Directions for this task ::
Find the lines below holding the word "orange" and copy each of them.

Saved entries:

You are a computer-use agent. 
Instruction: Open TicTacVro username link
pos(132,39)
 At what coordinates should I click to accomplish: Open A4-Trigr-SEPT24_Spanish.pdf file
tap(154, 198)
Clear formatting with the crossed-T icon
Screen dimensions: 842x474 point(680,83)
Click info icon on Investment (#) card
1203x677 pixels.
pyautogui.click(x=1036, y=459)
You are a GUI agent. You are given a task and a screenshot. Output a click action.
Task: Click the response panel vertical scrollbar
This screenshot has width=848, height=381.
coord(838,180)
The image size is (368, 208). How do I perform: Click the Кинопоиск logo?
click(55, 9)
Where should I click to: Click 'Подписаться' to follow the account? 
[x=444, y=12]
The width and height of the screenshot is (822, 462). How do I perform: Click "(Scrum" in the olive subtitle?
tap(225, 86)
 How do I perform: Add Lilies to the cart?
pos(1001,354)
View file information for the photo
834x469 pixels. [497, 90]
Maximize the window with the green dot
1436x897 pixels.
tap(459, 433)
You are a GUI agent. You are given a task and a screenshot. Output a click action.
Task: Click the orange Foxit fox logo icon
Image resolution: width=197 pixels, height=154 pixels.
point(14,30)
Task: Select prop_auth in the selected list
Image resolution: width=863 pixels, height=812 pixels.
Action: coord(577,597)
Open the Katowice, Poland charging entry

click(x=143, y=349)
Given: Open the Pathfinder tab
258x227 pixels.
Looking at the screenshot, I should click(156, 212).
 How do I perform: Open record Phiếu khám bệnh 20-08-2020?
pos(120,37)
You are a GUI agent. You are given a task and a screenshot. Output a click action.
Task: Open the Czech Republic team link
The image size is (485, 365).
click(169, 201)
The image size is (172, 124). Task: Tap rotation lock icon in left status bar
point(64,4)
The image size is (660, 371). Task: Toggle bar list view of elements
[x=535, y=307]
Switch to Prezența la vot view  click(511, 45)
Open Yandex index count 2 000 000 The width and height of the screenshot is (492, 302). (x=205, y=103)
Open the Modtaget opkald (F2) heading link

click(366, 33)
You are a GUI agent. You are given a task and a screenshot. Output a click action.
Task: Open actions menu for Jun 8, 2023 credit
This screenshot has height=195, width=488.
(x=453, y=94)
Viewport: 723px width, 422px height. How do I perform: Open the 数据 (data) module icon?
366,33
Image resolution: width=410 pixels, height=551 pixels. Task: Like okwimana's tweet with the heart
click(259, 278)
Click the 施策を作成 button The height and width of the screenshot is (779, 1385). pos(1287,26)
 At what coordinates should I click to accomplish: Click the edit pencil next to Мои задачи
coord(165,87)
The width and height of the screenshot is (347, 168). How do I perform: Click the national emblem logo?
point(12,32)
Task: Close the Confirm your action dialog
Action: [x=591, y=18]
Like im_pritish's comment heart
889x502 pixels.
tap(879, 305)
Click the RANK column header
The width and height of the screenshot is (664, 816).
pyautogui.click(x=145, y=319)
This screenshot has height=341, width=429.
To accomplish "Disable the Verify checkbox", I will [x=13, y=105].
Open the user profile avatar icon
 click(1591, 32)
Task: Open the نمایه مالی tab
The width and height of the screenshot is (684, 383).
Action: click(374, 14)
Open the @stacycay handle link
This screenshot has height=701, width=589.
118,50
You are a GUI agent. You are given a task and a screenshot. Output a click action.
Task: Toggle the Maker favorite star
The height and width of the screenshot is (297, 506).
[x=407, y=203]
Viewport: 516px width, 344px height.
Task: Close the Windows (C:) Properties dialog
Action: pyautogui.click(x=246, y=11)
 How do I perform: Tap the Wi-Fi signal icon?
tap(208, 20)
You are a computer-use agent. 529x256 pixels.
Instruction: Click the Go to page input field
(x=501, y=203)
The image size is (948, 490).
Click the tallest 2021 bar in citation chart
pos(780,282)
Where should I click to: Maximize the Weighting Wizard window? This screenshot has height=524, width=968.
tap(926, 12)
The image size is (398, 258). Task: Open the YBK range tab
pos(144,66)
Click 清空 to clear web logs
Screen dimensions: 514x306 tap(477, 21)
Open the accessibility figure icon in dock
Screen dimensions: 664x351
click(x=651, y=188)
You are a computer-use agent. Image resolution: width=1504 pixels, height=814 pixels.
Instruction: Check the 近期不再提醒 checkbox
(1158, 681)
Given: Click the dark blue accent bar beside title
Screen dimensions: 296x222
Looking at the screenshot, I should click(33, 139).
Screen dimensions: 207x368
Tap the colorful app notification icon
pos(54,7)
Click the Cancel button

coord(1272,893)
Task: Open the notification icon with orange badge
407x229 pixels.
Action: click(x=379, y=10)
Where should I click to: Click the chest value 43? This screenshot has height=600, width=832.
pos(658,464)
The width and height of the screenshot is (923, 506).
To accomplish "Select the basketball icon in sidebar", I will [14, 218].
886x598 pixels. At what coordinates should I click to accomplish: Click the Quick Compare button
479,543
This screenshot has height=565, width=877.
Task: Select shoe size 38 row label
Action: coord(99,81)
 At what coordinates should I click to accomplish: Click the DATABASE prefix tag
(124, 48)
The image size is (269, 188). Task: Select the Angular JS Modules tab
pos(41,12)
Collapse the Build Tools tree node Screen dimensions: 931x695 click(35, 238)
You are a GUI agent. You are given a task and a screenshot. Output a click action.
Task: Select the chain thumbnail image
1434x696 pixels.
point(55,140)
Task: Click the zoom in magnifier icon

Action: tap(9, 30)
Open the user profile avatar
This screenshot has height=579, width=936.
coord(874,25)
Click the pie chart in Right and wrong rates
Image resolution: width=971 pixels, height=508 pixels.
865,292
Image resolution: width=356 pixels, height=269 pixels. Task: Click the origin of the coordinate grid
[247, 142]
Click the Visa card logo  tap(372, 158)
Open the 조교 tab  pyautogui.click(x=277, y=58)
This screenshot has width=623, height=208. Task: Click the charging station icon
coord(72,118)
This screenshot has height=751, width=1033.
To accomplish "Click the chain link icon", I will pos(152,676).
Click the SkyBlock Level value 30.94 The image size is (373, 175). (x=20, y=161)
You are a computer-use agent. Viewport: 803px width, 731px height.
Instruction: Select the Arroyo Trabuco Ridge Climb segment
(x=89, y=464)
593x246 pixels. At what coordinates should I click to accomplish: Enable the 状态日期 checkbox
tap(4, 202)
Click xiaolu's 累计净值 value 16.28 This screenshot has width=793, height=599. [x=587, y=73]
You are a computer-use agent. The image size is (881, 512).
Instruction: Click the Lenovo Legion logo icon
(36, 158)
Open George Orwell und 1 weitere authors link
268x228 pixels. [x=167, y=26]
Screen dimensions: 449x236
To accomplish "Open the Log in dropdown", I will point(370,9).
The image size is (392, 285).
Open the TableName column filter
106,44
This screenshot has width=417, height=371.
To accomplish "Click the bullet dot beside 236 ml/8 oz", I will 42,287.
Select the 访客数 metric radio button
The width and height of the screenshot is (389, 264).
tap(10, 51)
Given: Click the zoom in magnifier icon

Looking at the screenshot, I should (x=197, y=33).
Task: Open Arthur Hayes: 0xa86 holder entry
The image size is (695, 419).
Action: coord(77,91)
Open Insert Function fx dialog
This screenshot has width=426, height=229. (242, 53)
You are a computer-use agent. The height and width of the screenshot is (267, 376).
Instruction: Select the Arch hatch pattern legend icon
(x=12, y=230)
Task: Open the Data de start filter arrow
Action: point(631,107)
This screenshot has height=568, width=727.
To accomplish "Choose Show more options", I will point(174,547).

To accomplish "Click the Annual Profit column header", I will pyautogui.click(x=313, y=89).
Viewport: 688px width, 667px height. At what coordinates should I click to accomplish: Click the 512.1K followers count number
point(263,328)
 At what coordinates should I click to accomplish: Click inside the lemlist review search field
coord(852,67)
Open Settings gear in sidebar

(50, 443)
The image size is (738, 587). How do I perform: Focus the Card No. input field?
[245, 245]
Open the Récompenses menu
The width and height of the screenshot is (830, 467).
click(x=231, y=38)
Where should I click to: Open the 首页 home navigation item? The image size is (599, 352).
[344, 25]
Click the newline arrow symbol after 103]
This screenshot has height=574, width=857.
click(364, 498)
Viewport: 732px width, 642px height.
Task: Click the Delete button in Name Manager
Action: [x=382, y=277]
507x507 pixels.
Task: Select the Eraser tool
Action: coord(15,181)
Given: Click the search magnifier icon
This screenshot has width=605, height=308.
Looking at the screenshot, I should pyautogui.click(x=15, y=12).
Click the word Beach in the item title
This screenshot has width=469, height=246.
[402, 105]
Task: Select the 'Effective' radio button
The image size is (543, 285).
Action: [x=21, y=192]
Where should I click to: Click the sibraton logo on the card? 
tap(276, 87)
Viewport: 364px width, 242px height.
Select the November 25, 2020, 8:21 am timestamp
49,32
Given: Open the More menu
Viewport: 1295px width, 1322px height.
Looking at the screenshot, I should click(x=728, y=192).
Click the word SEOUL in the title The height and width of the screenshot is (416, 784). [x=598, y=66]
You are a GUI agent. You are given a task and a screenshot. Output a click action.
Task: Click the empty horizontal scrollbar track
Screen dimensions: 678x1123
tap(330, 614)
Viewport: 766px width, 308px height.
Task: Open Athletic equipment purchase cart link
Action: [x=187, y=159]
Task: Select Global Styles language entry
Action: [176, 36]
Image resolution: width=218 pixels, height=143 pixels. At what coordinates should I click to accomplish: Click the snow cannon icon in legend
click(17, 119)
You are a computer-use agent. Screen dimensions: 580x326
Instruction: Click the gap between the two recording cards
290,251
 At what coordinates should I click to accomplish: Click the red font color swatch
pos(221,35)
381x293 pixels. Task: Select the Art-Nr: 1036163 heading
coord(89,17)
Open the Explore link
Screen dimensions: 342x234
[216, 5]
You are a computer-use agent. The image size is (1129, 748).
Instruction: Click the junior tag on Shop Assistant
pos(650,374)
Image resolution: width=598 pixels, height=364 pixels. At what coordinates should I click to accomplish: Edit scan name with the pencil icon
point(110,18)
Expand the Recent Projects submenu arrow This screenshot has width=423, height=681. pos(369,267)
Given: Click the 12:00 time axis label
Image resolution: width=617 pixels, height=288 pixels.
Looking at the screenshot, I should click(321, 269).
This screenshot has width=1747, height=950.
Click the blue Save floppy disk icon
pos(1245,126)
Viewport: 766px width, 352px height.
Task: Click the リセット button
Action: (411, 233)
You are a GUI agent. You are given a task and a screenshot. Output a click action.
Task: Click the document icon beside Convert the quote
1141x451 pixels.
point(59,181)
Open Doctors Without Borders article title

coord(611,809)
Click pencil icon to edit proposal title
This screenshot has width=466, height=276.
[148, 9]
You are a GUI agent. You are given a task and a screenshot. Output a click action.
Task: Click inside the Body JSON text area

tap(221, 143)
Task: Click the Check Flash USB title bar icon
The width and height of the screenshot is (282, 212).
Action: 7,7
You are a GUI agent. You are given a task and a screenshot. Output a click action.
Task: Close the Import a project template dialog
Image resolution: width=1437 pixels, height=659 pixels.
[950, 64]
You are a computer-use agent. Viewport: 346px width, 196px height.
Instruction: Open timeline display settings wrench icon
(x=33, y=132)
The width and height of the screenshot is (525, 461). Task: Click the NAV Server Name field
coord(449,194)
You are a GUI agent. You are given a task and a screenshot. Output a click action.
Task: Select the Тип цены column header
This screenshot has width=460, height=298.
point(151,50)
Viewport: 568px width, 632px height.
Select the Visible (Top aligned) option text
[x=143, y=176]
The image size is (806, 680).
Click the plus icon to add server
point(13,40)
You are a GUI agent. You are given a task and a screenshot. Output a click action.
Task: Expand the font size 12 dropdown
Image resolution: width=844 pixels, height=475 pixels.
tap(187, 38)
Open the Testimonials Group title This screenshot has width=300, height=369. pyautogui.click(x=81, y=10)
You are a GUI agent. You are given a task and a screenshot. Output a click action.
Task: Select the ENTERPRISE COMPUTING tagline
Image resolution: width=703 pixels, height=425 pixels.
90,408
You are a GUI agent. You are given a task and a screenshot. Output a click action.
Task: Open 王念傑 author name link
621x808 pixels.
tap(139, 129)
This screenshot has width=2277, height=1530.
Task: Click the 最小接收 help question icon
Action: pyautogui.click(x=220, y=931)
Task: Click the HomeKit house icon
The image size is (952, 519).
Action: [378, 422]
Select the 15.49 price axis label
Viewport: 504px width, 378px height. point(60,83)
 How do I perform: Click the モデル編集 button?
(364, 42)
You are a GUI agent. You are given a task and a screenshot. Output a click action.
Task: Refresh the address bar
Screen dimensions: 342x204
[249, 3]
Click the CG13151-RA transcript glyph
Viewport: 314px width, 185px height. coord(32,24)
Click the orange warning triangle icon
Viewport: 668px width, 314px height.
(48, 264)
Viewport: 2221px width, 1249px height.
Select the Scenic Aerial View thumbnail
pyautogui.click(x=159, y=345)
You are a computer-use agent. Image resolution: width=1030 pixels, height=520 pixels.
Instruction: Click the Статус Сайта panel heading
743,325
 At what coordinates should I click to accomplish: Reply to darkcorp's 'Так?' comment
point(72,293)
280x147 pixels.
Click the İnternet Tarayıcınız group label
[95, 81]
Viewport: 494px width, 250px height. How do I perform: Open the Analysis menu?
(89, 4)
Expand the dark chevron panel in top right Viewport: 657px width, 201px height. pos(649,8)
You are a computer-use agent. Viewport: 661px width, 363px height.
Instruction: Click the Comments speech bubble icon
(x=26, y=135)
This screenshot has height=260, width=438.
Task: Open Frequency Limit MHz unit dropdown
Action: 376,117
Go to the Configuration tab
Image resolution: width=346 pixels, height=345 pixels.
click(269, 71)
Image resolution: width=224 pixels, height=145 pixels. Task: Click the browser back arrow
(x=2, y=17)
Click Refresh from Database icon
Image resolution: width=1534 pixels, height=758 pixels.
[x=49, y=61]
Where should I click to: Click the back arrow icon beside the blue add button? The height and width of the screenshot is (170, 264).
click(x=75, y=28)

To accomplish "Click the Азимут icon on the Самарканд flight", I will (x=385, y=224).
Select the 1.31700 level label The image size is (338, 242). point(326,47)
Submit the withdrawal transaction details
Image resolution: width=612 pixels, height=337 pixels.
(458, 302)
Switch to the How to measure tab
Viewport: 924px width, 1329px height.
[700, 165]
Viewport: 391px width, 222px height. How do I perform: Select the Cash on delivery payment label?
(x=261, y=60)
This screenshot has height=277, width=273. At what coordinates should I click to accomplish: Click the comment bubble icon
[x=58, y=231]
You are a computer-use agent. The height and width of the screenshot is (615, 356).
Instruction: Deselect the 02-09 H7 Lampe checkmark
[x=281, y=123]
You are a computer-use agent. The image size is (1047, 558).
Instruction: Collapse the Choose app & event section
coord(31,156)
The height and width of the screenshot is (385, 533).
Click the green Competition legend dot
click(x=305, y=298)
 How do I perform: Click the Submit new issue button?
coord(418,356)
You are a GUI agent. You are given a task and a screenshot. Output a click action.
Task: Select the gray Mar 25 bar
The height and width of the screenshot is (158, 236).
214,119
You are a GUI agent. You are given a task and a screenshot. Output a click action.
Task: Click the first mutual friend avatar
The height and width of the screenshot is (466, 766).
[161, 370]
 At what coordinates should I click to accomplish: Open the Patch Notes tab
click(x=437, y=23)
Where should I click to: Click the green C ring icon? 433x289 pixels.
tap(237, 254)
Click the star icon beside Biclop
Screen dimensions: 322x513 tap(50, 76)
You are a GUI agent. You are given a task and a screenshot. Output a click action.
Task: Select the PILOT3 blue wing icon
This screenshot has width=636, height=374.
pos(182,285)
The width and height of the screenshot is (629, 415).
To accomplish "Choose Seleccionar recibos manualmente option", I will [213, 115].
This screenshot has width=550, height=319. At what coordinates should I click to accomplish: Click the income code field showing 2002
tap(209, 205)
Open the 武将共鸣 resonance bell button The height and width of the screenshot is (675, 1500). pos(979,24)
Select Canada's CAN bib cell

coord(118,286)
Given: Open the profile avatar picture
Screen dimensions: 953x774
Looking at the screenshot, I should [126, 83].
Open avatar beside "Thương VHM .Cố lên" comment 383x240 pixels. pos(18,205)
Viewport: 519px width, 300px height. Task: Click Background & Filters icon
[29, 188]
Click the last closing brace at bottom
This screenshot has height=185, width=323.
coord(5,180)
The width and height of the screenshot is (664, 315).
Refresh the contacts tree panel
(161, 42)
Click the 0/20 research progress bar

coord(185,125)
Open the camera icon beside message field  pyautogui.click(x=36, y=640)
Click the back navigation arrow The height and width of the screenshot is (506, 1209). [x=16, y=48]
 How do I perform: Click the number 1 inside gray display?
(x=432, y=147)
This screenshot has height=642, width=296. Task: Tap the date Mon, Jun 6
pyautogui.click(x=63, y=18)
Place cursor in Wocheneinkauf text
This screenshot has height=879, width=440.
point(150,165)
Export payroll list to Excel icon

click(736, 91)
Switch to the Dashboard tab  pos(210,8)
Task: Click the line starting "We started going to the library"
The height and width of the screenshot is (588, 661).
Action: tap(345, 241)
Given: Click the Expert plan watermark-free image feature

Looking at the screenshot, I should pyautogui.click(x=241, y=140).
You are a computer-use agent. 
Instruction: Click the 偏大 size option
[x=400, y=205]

Output ::
Task: Click the orange Foxit fox logo icon
Task: Open the notification icon with orange badge
Click the orange warning triangle icon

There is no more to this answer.